Our hosted Elasticsearch Service simplifies safe, secure communication between Logstash and Elasticsearch. Elasticsearch Service uses certificates signed by standard publicly trusted certificate authorities, and therefore setting a cacert is not necessary.

For more information, see Elasticsearch security on by default.

Java 11 minimum

Logstash requires Java 11 or later. By default, Logstash will run with the bundled JDK, which has been verified to work with each specific version of Logstash, and generally provides the best performance and reliability.

Support for JAVA_HOME removed

We’ve removed support for using JAVA_HOME to override the path to the JDK. Users who need to use a version other than the bundled JDK should set the value of LS_JAVA_HOME to the path of their preferred JDK. The value of JAVA_HOME will be ignored.

ECS compatibility is now on by default

Many plugins can now be run in a mode that avoids implicit conflict with the Elastic Common Schema. This mode is controlled individually with each plugin’s ecs_compatibility option, which defaults to the value of the Logstash pipeline.ecs_compatibility setting. In Logstash 8, this compatibility mode will be on-by-default for all pipelines. #11623

If you wish to lock in a pipeline’s behaviour from Logstash 7.x before upgrading to Logstash 8, you can set pipeline.ecs_compatibility: disabled to its definition in pipelines.yml (or globally in logstash.yml).

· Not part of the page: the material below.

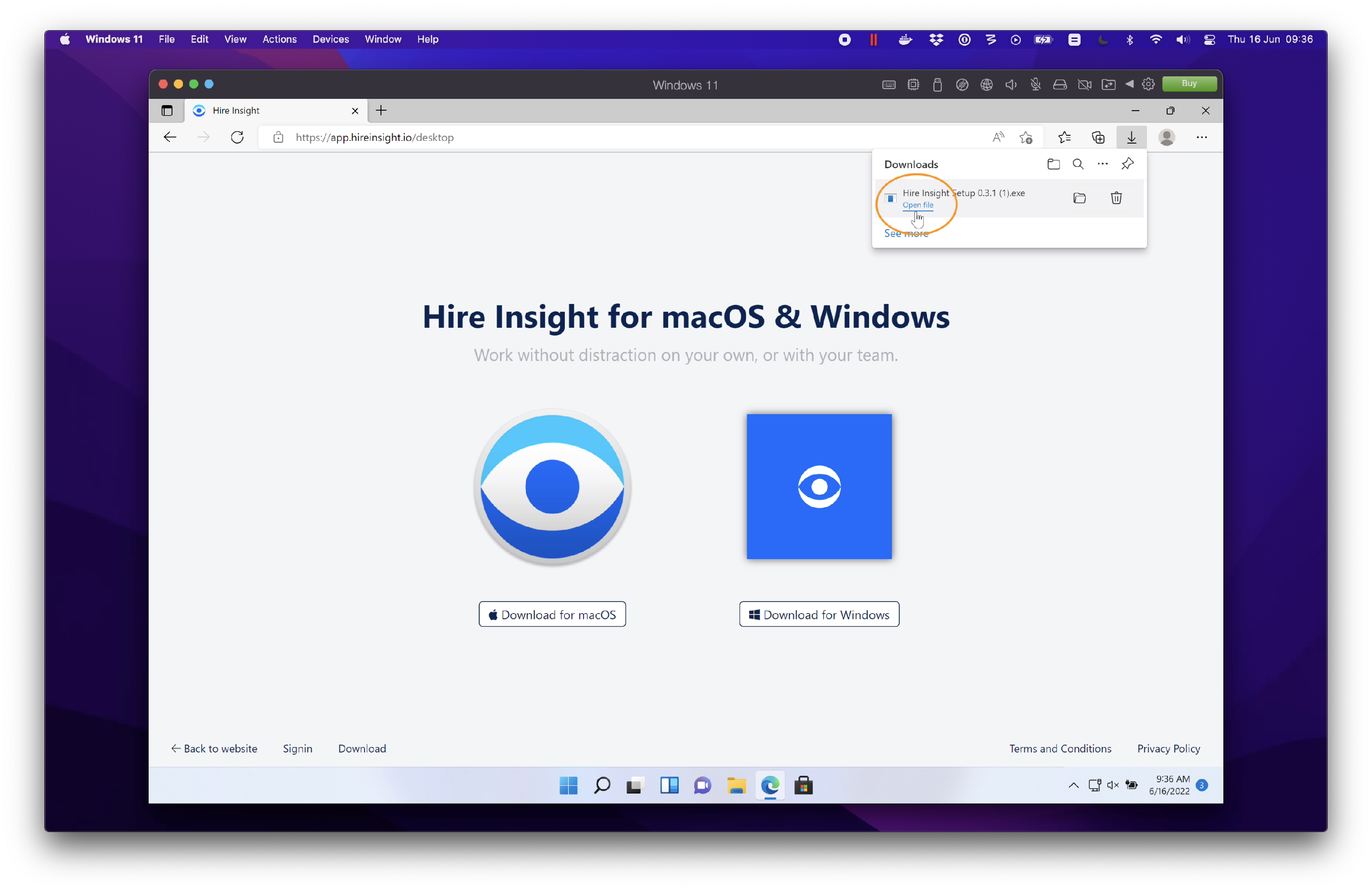Select the Hire Insight browser tab

(x=236, y=111)
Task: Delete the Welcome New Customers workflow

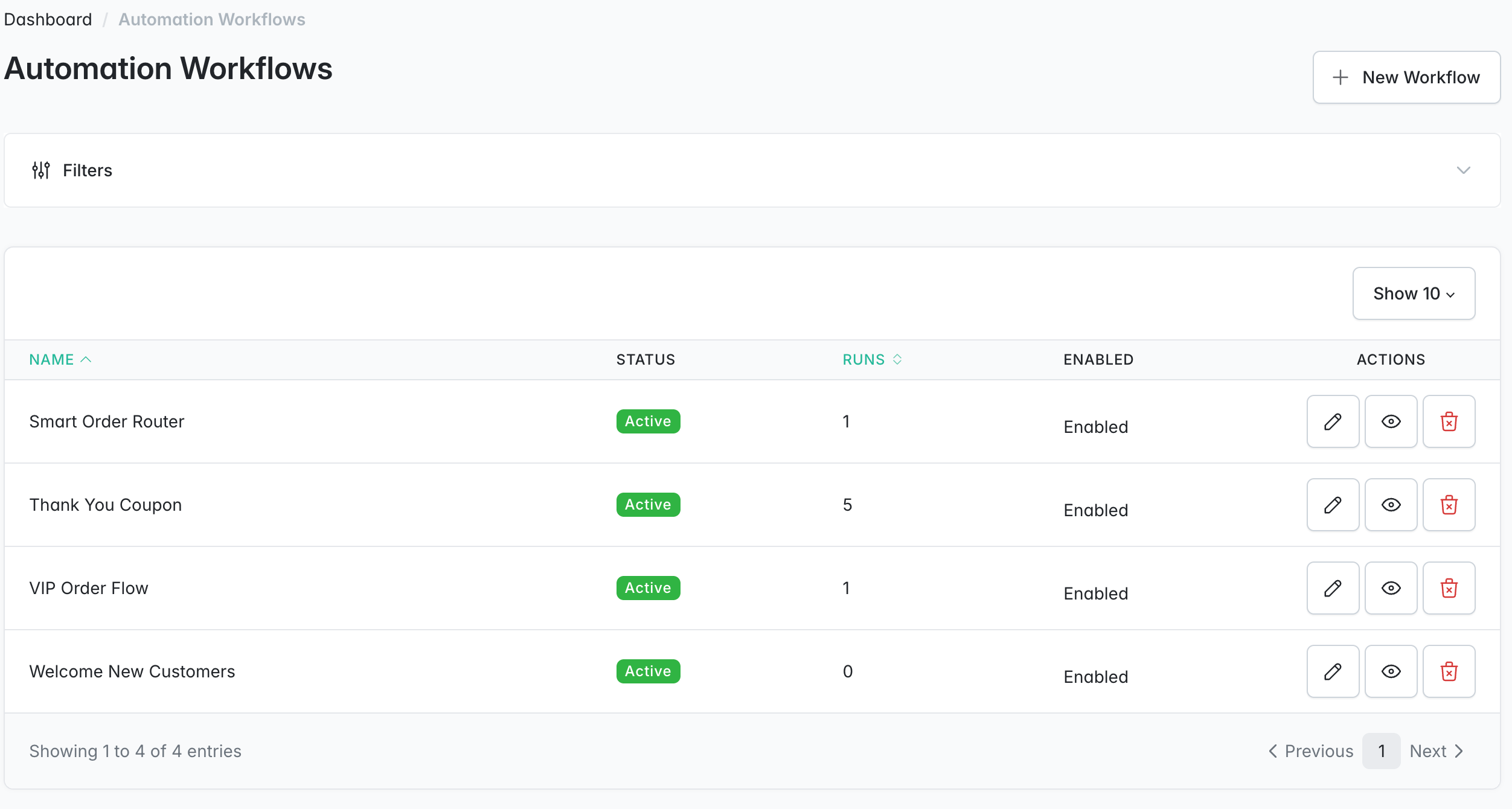Action: (1449, 671)
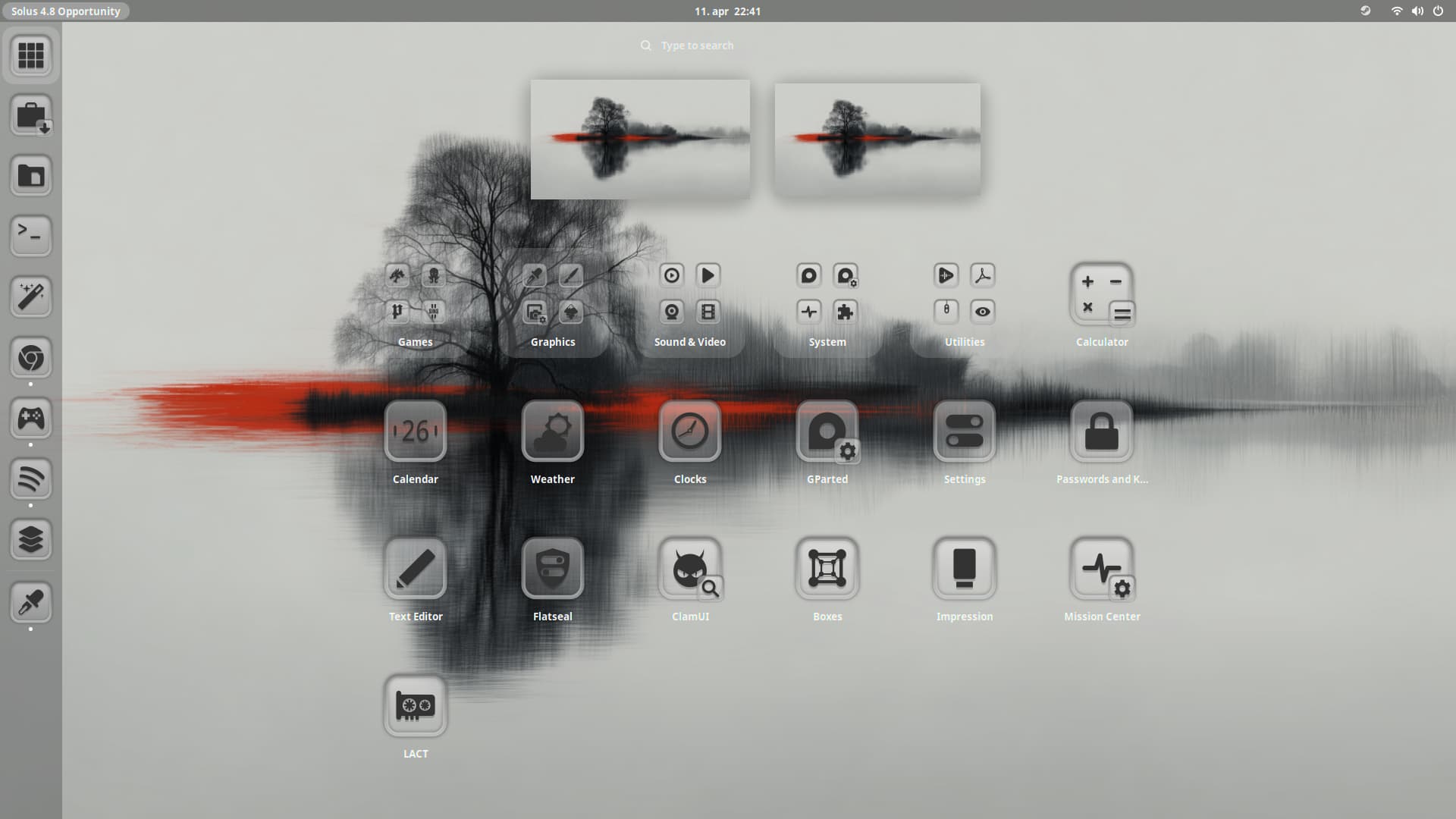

Ruby Execution Engine removed

The Java Execution Engine has been the default engine since Logstash 7.0, and works with plugins written in either Ruby or Java. Removal of the Ruby Execution Engine will not affect the ability to run existing pipelines. #12517

Support for UTF-16

We have added support for UTF-16 and other multi-byte-character when reading log files. #9702

Field Reference parser configuration setting removed

The Field Reference parser interprets references to fields in your pipelines and plugins. Its behavior was configurable in 6.x, and 7.x allowed only a single option: strict. 8.0 no longer recognizes the setting, but maintains the same behavior as the strict setting. Logstash rejects ambiguous and illegal inputs as standard behavior.